HEALTH CARE REFORM HEADS WEST. If the Libby pardon has you down, here's a bit of good news. George Skelton reports in the LA Times that "the stars are in rare alignment this summer" for health care reform in California. Democrats in the state legislature have an ambitious plan (PDF) that would expand access to care, though without an individual mandate. Governor Schwarzenegger has his own, slightly more modest proposal, but he hasn't managed to even find anyone to introduce it in the legislature. Without his own plan, he is expected to support the Democratic proposal in order to keep his approval ratings high as memory of his recent global warming legislation fades (legislation he also was barely involved in crafting). The Democratic plan is a big step towards universal health care access in a state that contains one out of eight Americans.

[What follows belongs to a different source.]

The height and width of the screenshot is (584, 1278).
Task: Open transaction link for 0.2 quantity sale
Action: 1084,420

The plan requires insures to offer coverage to all individuals without preconditions and sets out a series of subsidies and employer mandates intended to expand coverage:

  • Employers would be required to spend 7.5% of their payroll on workers' health care. Schwarzenegger had proposed 4%, but also wanted to sock doctors 2% of their income, and hospitals 4%.
  • Insurers would have to spend at least 85% of premiums on medical care. That's borrowed from Schwarzenegger's proposal.

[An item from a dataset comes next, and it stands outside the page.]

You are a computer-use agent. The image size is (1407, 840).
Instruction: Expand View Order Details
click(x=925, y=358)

  • The state would subsidize insurance for the poor, including children.
  • Insurers would subsidize state coverage for people whose "preconditions" prevent them from getting private insurance.

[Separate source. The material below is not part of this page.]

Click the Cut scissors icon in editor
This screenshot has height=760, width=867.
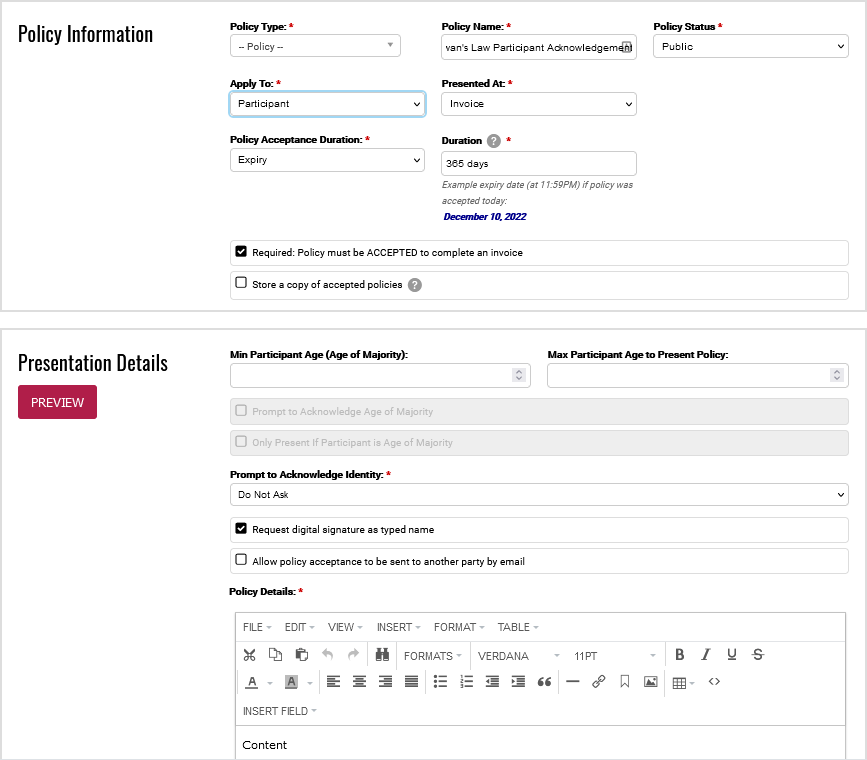point(250,655)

This certainly isn't ideal and the employer mandate in particular is problematic, but it's also encouraging. California has a long history, for better or worse, of setting trends that other state follow -- from ballot initiatives to customized license plates.

Unfortunately, a maddening feature of the California Constitution may kill the legislation even though it has majority support in both chambers of the legislature. In California, raising "taxes" requires two-thirds of the legislature while raising "fees" requires only a simple majority. Democrats and the Governor insist that funds for this proposal will come from "fees" while Republicans in the state legislature claim that any levy on private health plans amounts to a tax. The courts will decide who wins this particular fight, but the the reforms are very popular (PDF, scroll down to page 7) and the mood in Sacramento suggests some kind of reform is likely.